# PROBLEM REQUIREMENTS
Pull out each line of the material below that contains the word "Given".

Screenshot and document pointing data:
_ _ _ _

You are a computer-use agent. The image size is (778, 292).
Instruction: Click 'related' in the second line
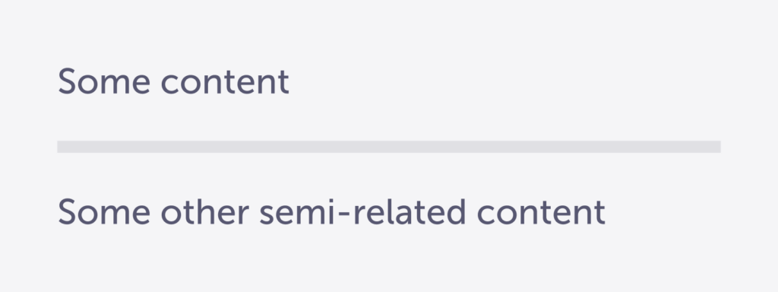[410, 211]
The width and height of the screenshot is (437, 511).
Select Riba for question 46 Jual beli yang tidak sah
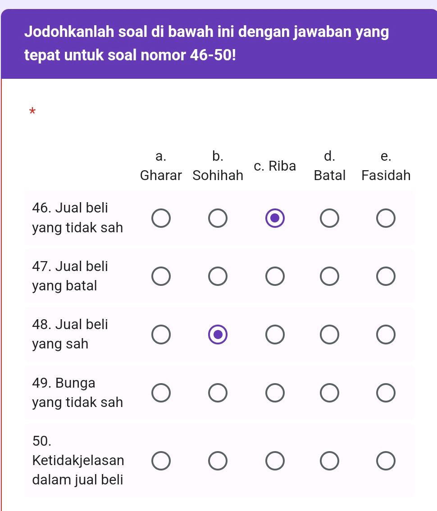(x=275, y=217)
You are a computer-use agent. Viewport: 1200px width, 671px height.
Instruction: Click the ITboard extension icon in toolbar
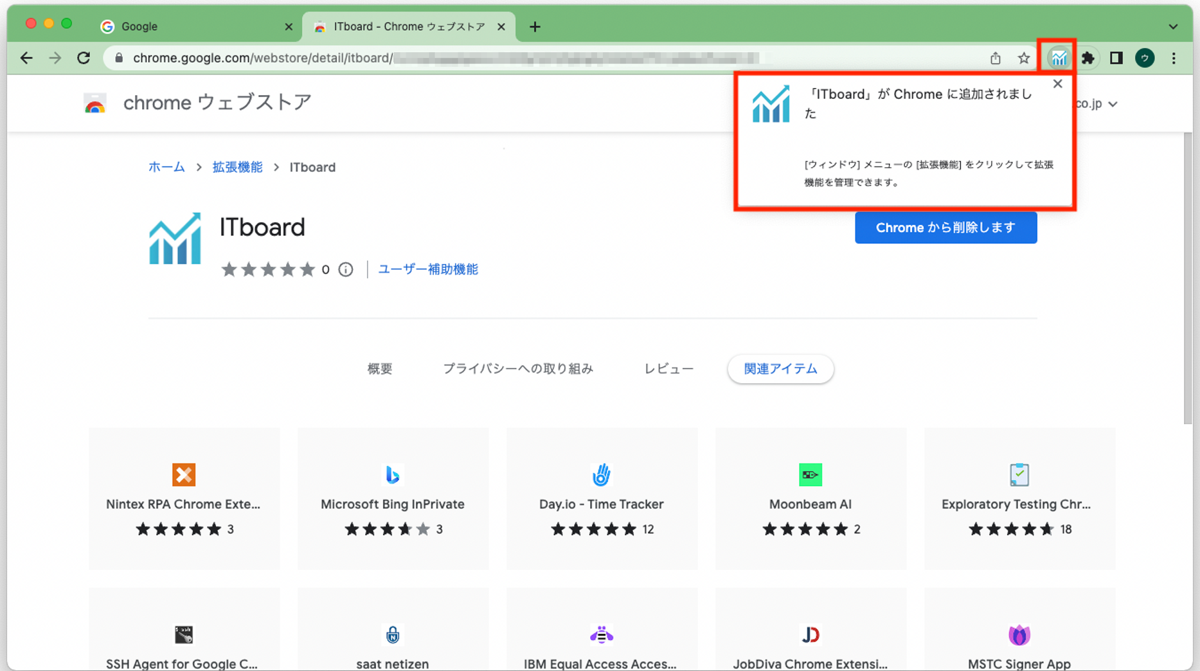coord(1059,58)
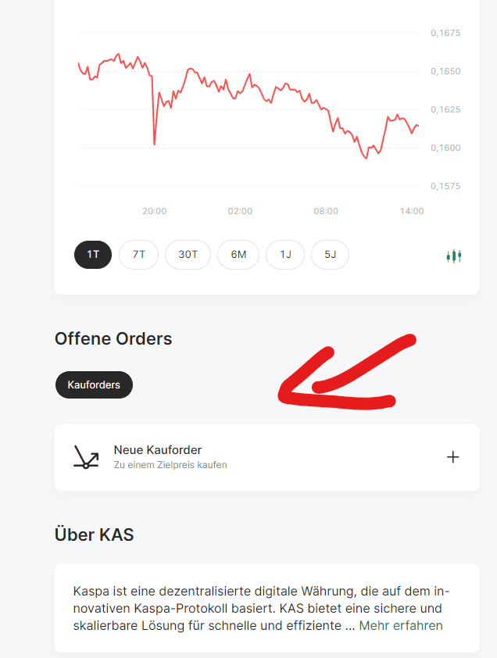Switch chart to 1J range

point(285,254)
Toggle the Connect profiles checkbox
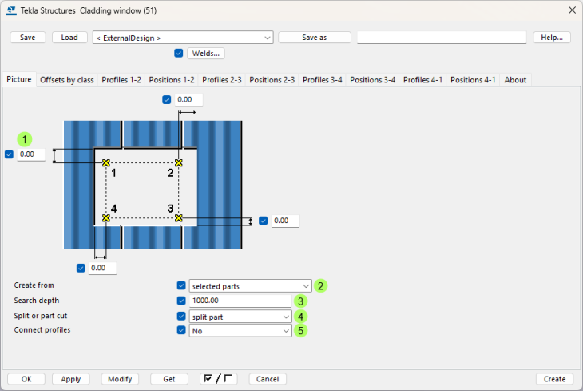 [181, 329]
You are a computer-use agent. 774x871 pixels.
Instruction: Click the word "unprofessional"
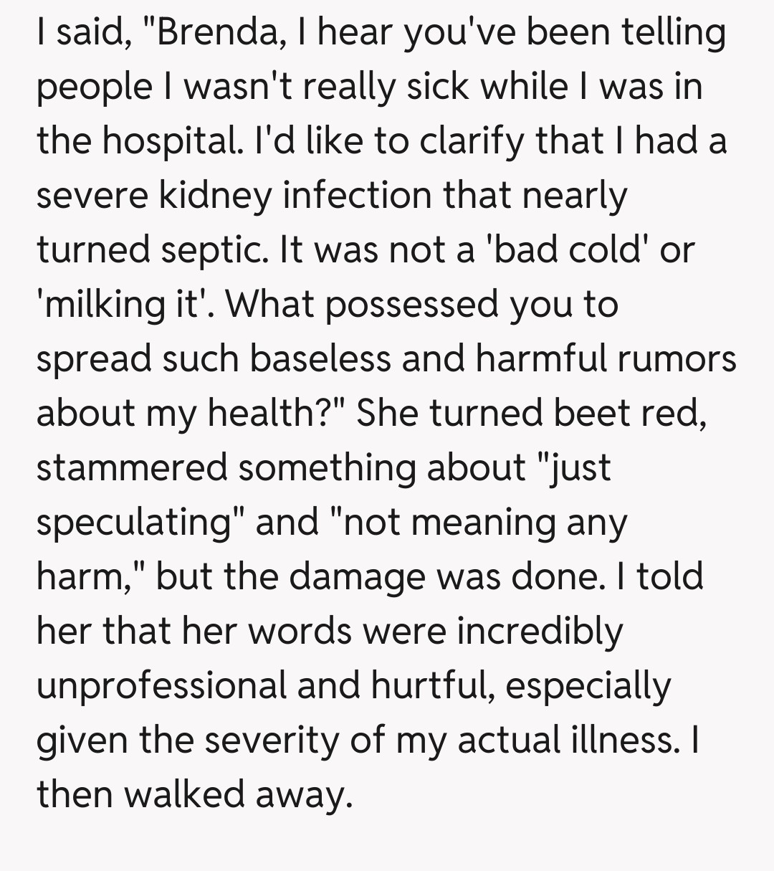(161, 686)
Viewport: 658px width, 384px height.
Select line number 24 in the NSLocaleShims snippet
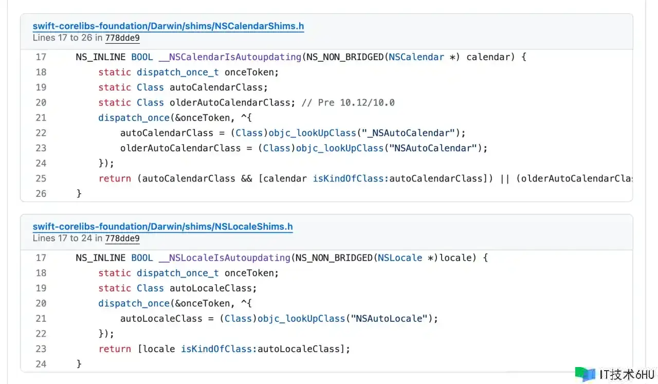coord(41,364)
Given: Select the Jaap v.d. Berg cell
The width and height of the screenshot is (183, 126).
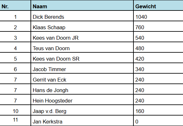Looking at the screenshot, I should [82, 110].
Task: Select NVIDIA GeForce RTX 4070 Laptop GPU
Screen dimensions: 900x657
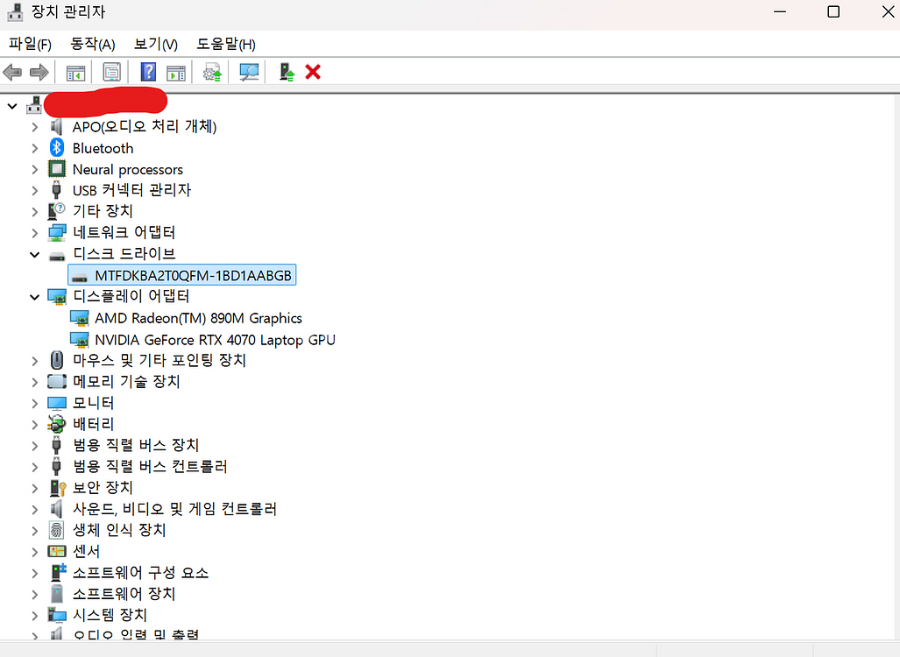Action: pos(215,340)
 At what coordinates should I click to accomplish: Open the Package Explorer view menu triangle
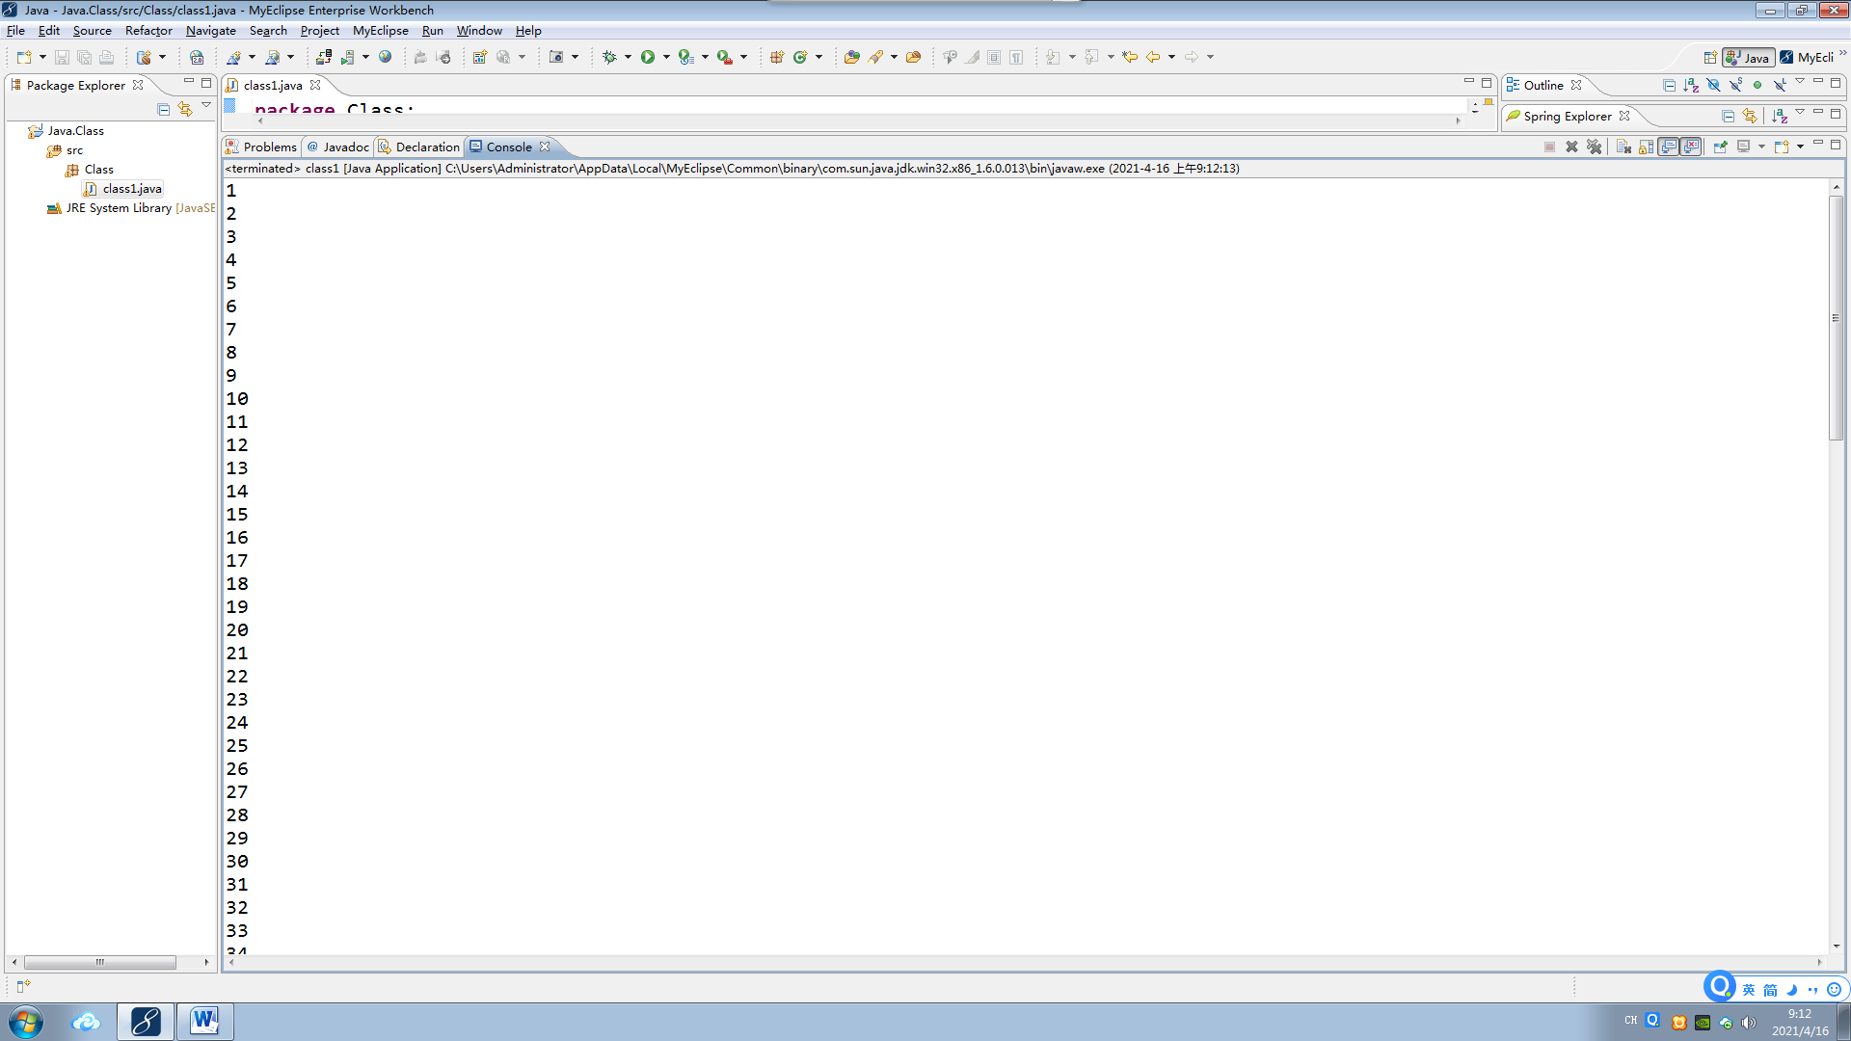pyautogui.click(x=206, y=106)
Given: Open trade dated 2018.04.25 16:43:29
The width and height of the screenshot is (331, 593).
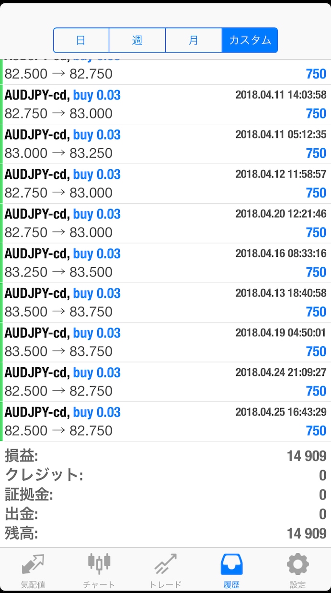Looking at the screenshot, I should click(x=165, y=422).
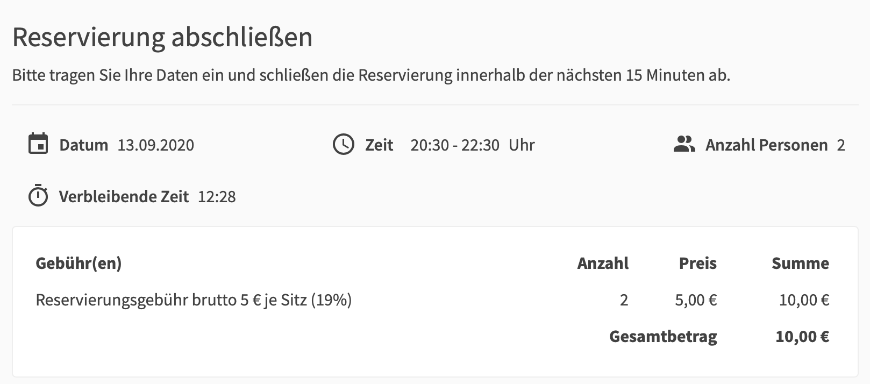Click the Reservierungsgebühr brutto row description

[x=194, y=300]
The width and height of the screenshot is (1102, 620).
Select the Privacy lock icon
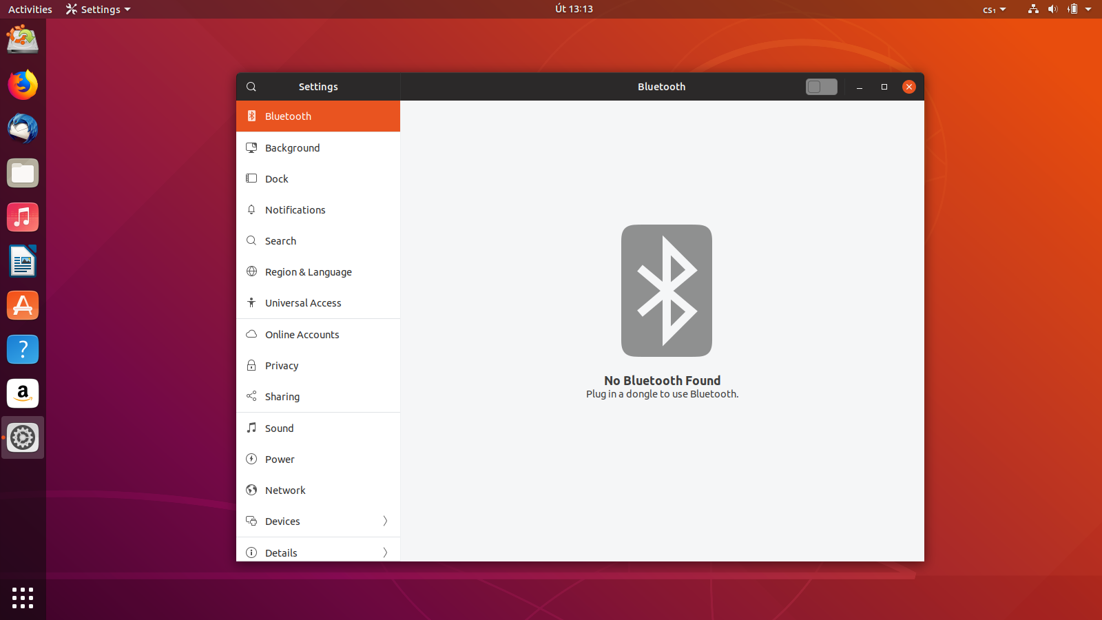click(251, 365)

_ _ _ _

# EXPECTED ANSWER
Given: Select the Jaap v.d. Berg cell
Given: Open trade dated 2018.04.25 16:43:29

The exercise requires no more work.